Among those coming after iSTOX is Singapore’s largest bank, DBS Group Holdings. It is launching a platform called DBS Digital Exchange for the issuance and trading of digital tokens backed by shares in unlisted companies, bonds and private equity funds.
“The exponential pace of asset digitalization provides immense opportunities to reshape capital markets,” said DBS CEO Piyush Gupta in a statement.
Another local private exchange, HGX, is operating under the Monetary Authority of Singapore’s regulatory sandbox — a local program that allows fintech players to experiment with services within a limited environment and relaxed regulatory requirements. Another is planned by Swiss bourse group SIX and Japanese brokerage SBI Holdings, which jointly plan to launch in Singapore by next year.
MAS has been an active promoter of fintech business, hoping to attract investments and entrepreneurs and contribute to the country’s development.
“Singapore is largely seen as the test bed for innovations in the region, and its ambition to become a trading hub for digital securities comes as no surprise and is actually complementary to its status as a regional financial hub,” Justin Tang, head of Asian research at United First Partners in Singapore, told Nikkei Asia.
Beyond Singapore, the Stock Exchange of Thailand announced in January that it would launch a platform for digital asset trading, “to widen business opportunities and revenue streams to the capital market’s operators while offering new investment alternatives to investors.”
Japan’s Sumitomo Mitsui Financial Group and SBI Holdings also in January jointly announced a plan to launch the Osaka Digital Exchange in 2022, which they say will be the first private exchange in Japan to handle digital securities. The Japanese government in 2020 amended its Financial Instruments and Exchange Act to include rules for security tokens.
Ultimately, these movements are motivated by the huge volume of nonlisted assets in the world, from private equity to real estate. According to Preqin there were about $1.6 trillion of private market assets in the Asia-Pacific region last year, and the volume is expected to grow.
“There are so many other exchanges that want to fight in this space because the market is so big and nobody has really captured the market. In the private space, there’s still a lot to do,” said Choo of iSTOX.

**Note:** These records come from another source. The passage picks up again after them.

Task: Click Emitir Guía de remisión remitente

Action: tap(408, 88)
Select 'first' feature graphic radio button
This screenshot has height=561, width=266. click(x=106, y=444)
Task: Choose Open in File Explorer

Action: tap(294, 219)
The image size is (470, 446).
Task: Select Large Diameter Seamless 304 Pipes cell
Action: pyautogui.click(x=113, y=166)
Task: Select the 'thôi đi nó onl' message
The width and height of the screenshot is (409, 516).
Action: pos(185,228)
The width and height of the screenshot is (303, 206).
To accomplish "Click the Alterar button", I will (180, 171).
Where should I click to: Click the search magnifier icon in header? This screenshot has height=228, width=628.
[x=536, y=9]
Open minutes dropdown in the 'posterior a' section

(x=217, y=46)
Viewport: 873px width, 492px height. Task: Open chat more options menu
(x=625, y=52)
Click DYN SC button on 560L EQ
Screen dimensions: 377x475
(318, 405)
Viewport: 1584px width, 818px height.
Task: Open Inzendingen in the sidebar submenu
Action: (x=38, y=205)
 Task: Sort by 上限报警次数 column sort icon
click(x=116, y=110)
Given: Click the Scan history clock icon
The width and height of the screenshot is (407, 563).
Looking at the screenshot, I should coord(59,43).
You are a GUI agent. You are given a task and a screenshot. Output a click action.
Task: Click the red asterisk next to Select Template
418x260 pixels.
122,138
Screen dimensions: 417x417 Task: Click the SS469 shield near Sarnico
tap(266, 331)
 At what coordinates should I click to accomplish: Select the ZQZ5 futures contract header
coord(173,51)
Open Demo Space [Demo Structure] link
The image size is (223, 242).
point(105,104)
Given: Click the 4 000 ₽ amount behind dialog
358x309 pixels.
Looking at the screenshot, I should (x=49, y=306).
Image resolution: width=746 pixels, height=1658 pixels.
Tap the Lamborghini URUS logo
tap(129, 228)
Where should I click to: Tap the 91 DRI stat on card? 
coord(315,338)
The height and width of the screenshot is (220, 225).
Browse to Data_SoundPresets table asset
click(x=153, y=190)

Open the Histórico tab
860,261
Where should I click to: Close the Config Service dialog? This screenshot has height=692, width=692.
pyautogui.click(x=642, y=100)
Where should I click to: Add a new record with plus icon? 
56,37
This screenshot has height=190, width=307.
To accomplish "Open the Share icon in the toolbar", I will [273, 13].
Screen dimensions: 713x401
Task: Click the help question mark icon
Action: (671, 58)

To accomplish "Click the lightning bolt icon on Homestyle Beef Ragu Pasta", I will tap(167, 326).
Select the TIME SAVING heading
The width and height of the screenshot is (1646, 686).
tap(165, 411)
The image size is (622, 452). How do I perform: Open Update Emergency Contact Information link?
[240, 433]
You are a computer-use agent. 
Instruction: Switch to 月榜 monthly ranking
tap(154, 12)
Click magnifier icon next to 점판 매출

While digital exchange operators see huge potential, more players will mean stiffer competition.
Tang of United First Partners pointed out that digital exchanges will have to have “a diverse investor and issuer base coupled with a large pool of securities and related products” to compete, as higher liquidity is a key to an exchange.
Digital securities markets also have to overcome any user reluctance to trade in cyberspace, as well as concerns over their looser listing criteria compared with traditional exchanges.
“Security issues will be foremost, given the nature of the securities and the digital medium of exchange,” said Tang. “Beyond that, there will also be privacy and corporate governance issues to balance and consider.”
Another challenge for these digital exchanges is pricing of the underlying assets. Choo of iSTOX said: “We will hopefully, when we get bigger, have market makers so there’s a bit more liquidity and a bit more transparent pricing. But for now, we’re a bit too small for that.”
Digital exchanges will potentially threaten traditional exchanges as they grow. But Choo said both sides can coexist and help each other — giving the example of Grab, one of Singapore’s best-known local unicorns.
“Singapore has always been trying to onboard growth companies. If we can provide a market that already understands Grab pre-IPO, that makes it easier for SGX to say, ‘Why don’t you list on SGX,'” she said. “There are a lot of complementary things we can do.”